Si l’outrance et l’irrespect dont Donald Trump a fait preuve, depuis le début de son mandat, dans ses relations avec les médias, est évidemment un terreau fertile pour ce type de réaction, il faut à mon sens raison garder et analyser, sans passion mais avec un pas de recul, la réaction des télévisions et médias sociaux américains.
Était-il légitime de couper le président américain en plein discours ? A l’évidence non. La forme est inutilement vexatoire et trahit avant tout l’enthousiasme excessif de la presse américaine à un changement d’administration. Plus grave, le fond trahit les dérives particulièrement inquiétantes d’une certaine presse contemporaine et confine à la censure. Peu importe le nombre d’approximations, d’erreurs ou même peut-être de mensonges délibérés que contenait ce discours. Là n’est pas la question : il fallait le laisser s’exprimer, puis analyser, décortiquer, dénoncer. Mais laisser le Président s’exprimer.
La liberté d’expression, nous dit la révérée Cour européenne des droits de l’homme dans un Arrêt du 7 décembre 1976, vaut également pour les idées qui « heurtent, choquent ou inquiètent ». Même si ces idées émanent d’un homme à la mèche jaune et au teint orangé.
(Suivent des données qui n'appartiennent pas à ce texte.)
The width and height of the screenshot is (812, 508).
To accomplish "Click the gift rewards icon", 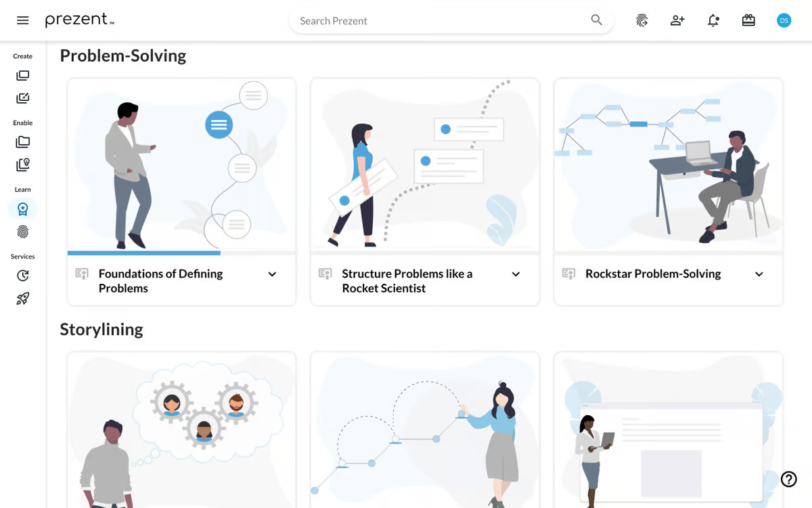I will (748, 20).
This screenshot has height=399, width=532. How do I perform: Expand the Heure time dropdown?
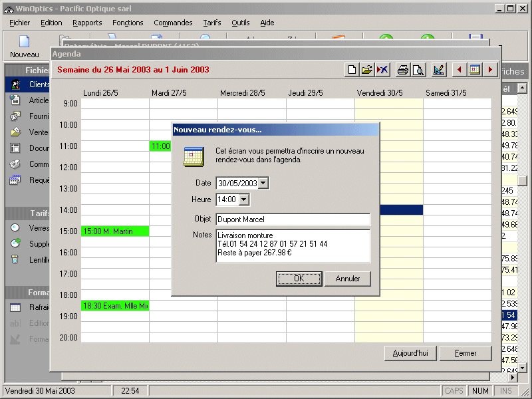[244, 200]
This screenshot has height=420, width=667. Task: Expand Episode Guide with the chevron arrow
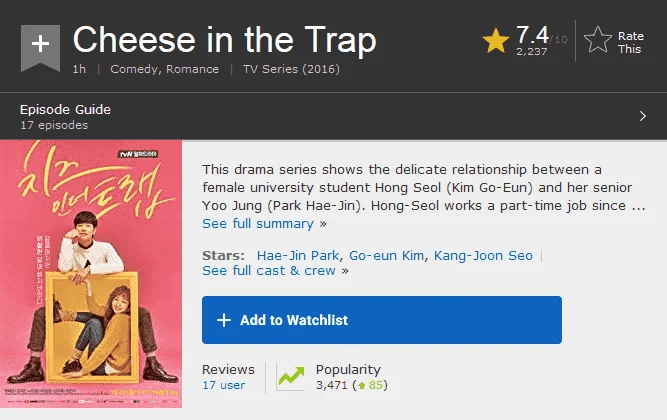pos(642,116)
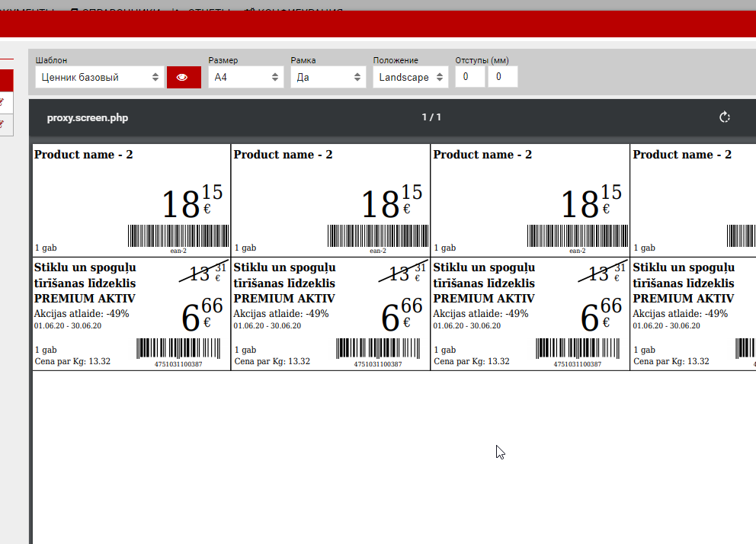This screenshot has width=756, height=544.
Task: Click the 1 / 1 page indicator
Action: tap(431, 117)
La réaction de Twitter n’est pas plus belle à voir : que comprendre de ses avertissements sous les messages de Donald Trump ? Que tous les autres messages d’hommes politiques sont vrais et vérifiés ? Que les médias sociaux labellisent désormais l’information ? Ce n’est pas une boîte de Pandore, c’est la rupture sans sommation de la Grande-Dixence. Les plateformes sociales, initialement considérées comme de simples passe-plats ou hébergeur de contenus dans le lexique consacré, se piquent désormais, et de façon croissante, de scruter le contenu, de le labelliser, de l’occulter, de l’accompagner d’avertissements. Elles jouent, de fait, le rôle d’un éditeur et devraient se voir appliquer les droits mais, aussi et surtout, les responsabilités qui vont avec.
Et rappelons que les opinions, par définition exemptes de toute véracité/fausseté, se logent immanquablement dans des déclarations factuelles. Censurer des faits, c’est aussi réduire au silence des opinions.
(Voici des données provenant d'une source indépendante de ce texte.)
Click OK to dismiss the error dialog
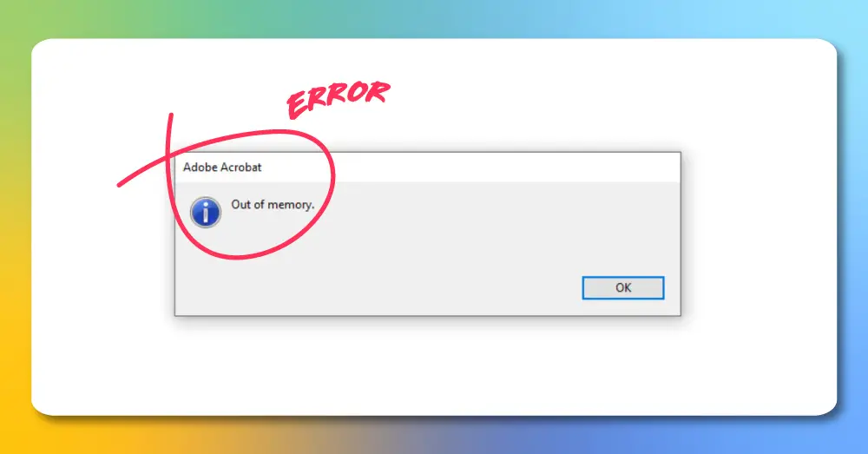This screenshot has height=454, width=868. 622,288
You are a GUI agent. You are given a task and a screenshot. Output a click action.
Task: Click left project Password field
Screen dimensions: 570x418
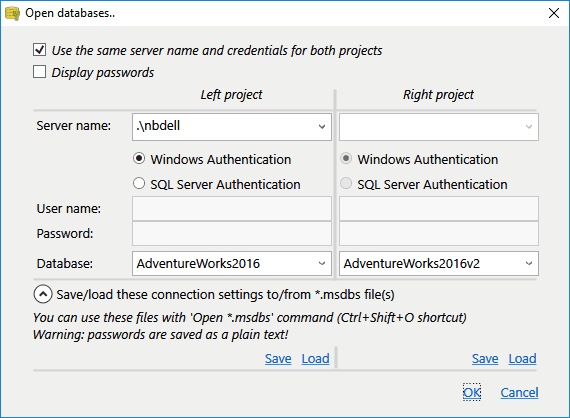coord(232,234)
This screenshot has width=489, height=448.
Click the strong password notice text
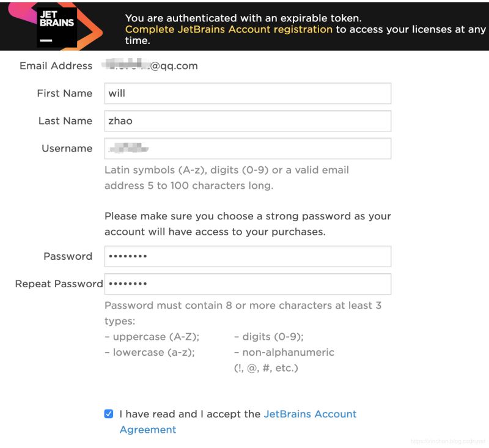tap(248, 224)
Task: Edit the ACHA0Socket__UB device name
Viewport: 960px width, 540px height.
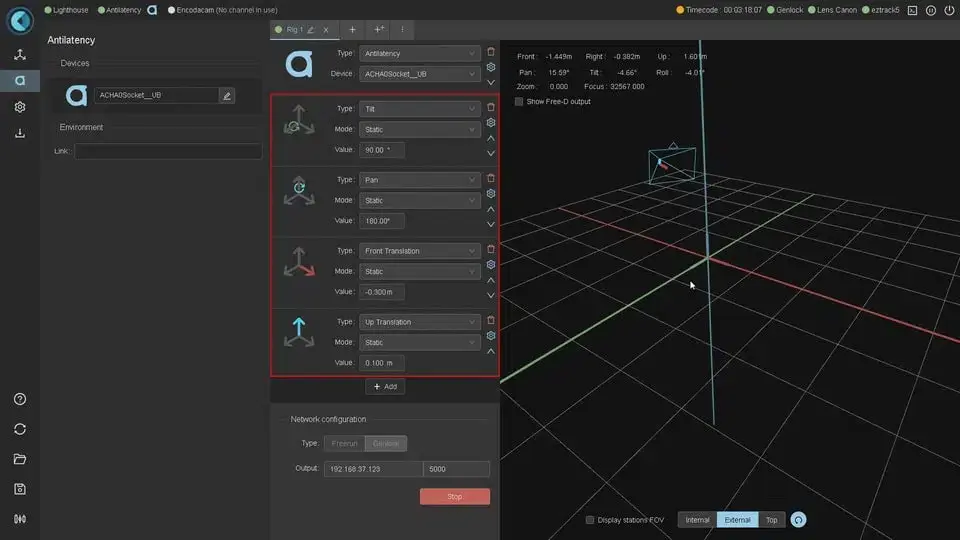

Nous avons longtemps subi les affres de la censure étatique. Veut-on véritablement confier désormais à des privés, par nature soumis à des influences, le rôle de trier ce que le bon peuple peut ou non lire ou entendre ? Ne devrait-on pas se limiter à saisir la justice étatique lorsque les bornes (existantes) de la liberté d’expression sont franchies ?
La réponse à cette question dépend de l’ordre de priorité que l’on accorde à deux concepts qui sont l’huile et l’eau de nos démocraties : l’hygiénisme et la tolérance à ce qui nous dérange.
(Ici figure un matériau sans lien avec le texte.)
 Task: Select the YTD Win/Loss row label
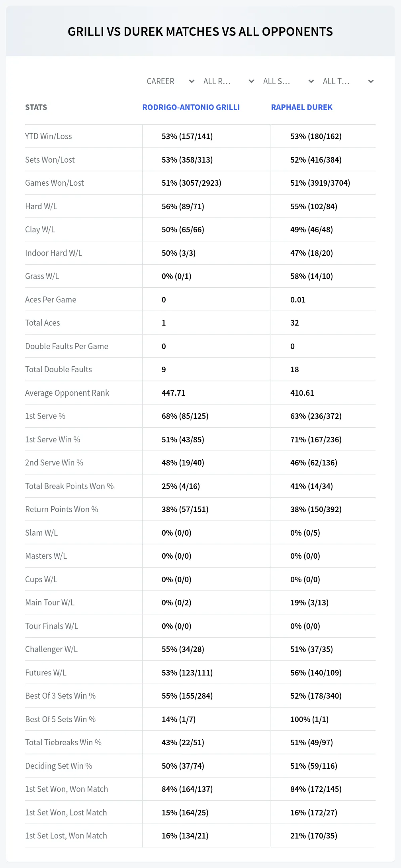(x=49, y=136)
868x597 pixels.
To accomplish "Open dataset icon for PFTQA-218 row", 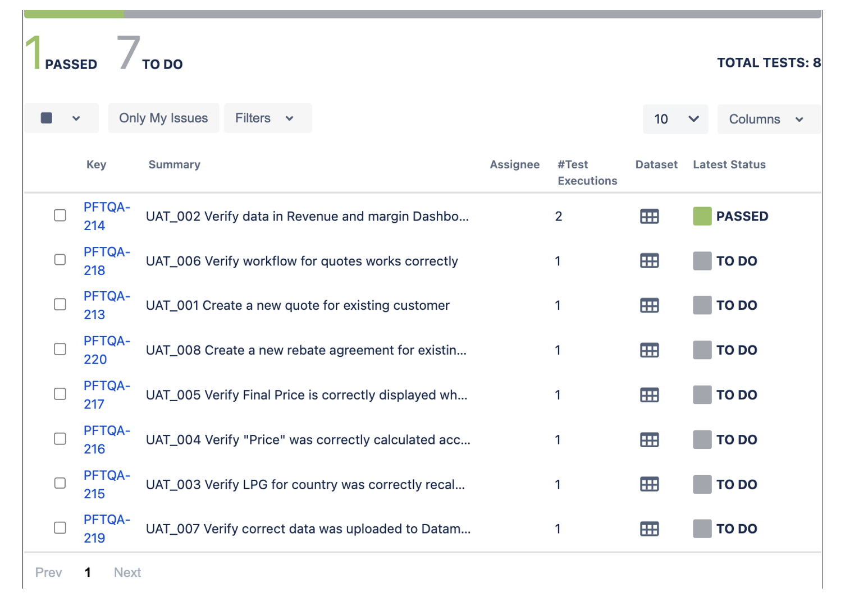I will tap(649, 261).
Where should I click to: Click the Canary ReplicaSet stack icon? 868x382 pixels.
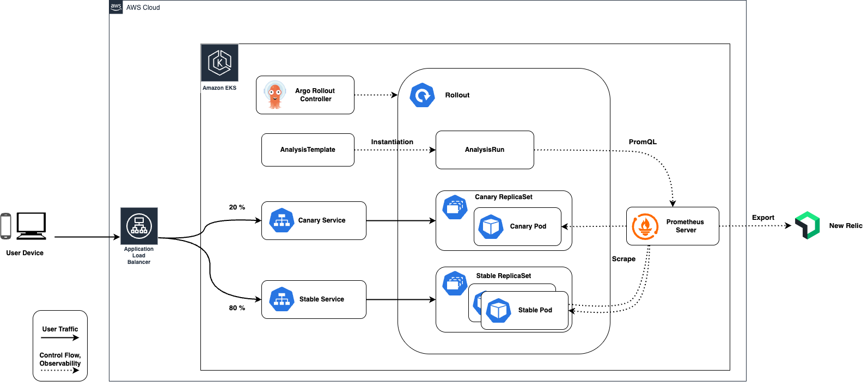point(455,207)
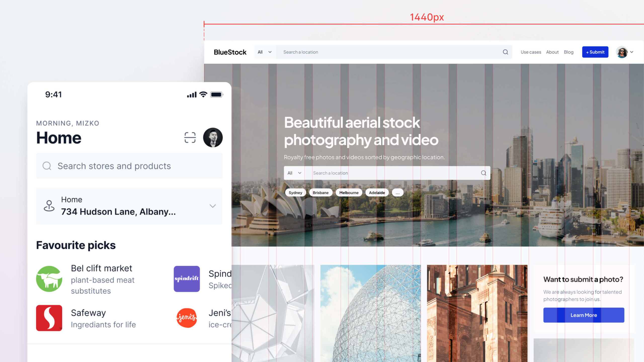Select the Melbourne location chip
This screenshot has width=644, height=362.
coord(349,193)
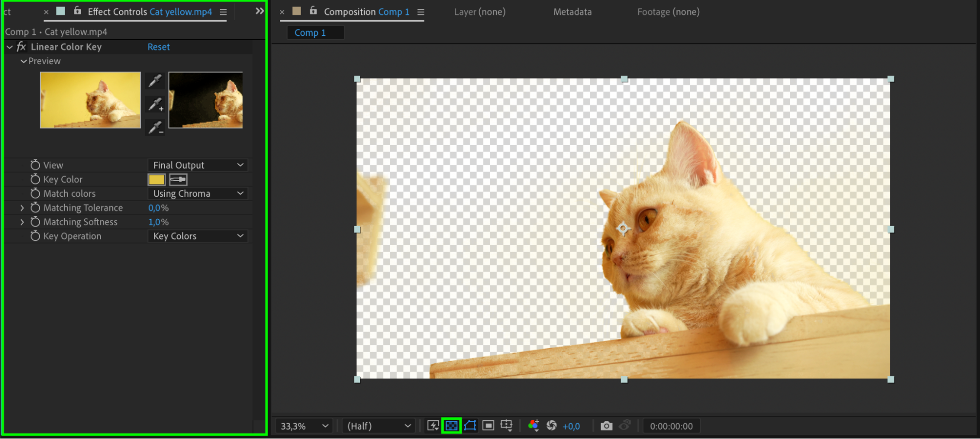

Sur cette problématique, lire aussi l’excellent billet de Anouch Seydtaghia.
La question est : Ou est la limite ?
Si vous dîtes aucune, vous accepter les discours des extrêmes, des islamistes. On peut bien faire la critique, de l’explication, tout le monde ne va pas l’entendre.
Parce que c’est bien ça le point central, la capacité du receveur d’informations de faire de la critique, et entendre des avis divergents.
A partir du moment où on limite, la question se pose, où se trouve la limite ? Les média ont choisis de limiter les annonces propices à la haine sans être sourcées (accusations, affirmations, …).
On ne peut pas séparé l’information du receveur d’information. Si l’information s’adresse au simple citoyen ou à une bande d’enragées, les limites ne sont pas les même.
Dans le cas de Trump, il s’agit de chauffer à blanc ses troupes et la question de liberté pour la préservation de la société, se pose.
L'”encadrement” des libertés n’est pas trivial lorsque la paix dans la société est menacée.
Sinon, une vengeance de médias ? Oui, mais ils sont libre eux aussi de diffuser ou pas les propos de Trump
Et l’incitation à la haine?
CNN (malgré la tortue – et d’ailleurs, ce n’est pas aussi là liberté d’expression?) a montré sans la couper l’intervention de D.T. En faisant de la pédagogie par la suite. Mais les téléspectateurs de CNN ne sont pas ceux qui se promènent avec des M-16 autour des bureaux de vote, à l’attente d’un mot incitatif. Il faut aussi tenir compte du contexte, sous peine d’angélisme.